I have a file with space-separated numbers. It's size is about 1Gb and I want to get the numbers from it. I've decided to use Memory Mapped Files to read fast, but i don't understand how to do it. I tried to do next:
var mmf = MemoryMappedFile.CreateFromFile("test", FileMode.Open, "myFile");
var mmfa = mmf.CreateViewAccessor(0, 0, MemoryMappedFileAccess.Read);
var nums = new int[6];
var a = mmfa.ReadArray<int>(0, nums, 0, 6);
But if "test" contains just "01" in num[0] I get 12337. 12337 = 48*256+49. I've searched in the internet but didn't find anything about my question. only about byte arrays or interprocess communication. Can you show me how to get 1 in num[0]?
The following example will read from ASCII integers from a memory mapped file in the fastest way possible without creating any strings. The solution provided by MiMo is much slower. It does run at 5 MB/s which will not help you much. The biggest issue of the MiMo solution is that it does call a method (Read) for every char which costs a whooping factor 15 of performance. I wonder why you accepted his solution if your original issue was that you had a performance issue. You can get 20 MB/s with a dumb string reader and parsing the string into an integer. To get every byte via a method call does ruin your possible read performance.

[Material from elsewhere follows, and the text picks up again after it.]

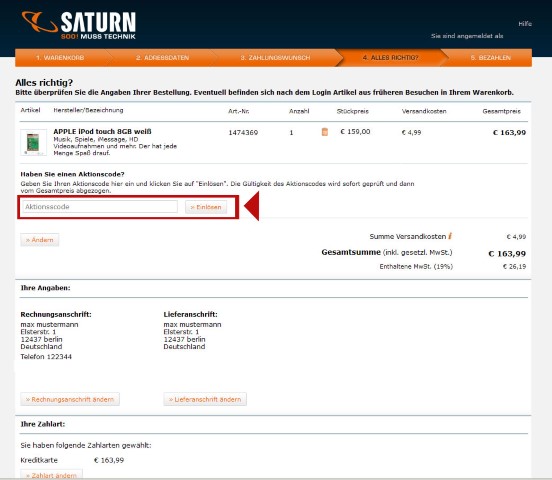The height and width of the screenshot is (480, 552).
Task: Open the Hilfe link in header
Action: pos(525,24)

The code below does map the file in 200 MB chunks to prevent filling up the 32 bit address space. Then it does scan through the buffer with an byte pointer which is very fast. The integer parsing is easy if you do not take localization into account. What is interesting that if I do create a View of the mapping that the only way to get a pointer to the view buffer does not allow me to start at the mapped region.
I would consider this a bug in the .NET Framwork which is still not fixed in .NET 4.5. The SafeMemoryMappedViewHandle buffer is allocated with the allocation granularity of the OS. If you advance to some offset you get a pointer back which does still point to the start of the buffer. This is really unfortunate because this makes the difference between 5MB/s and 77MB/s in parsing performance.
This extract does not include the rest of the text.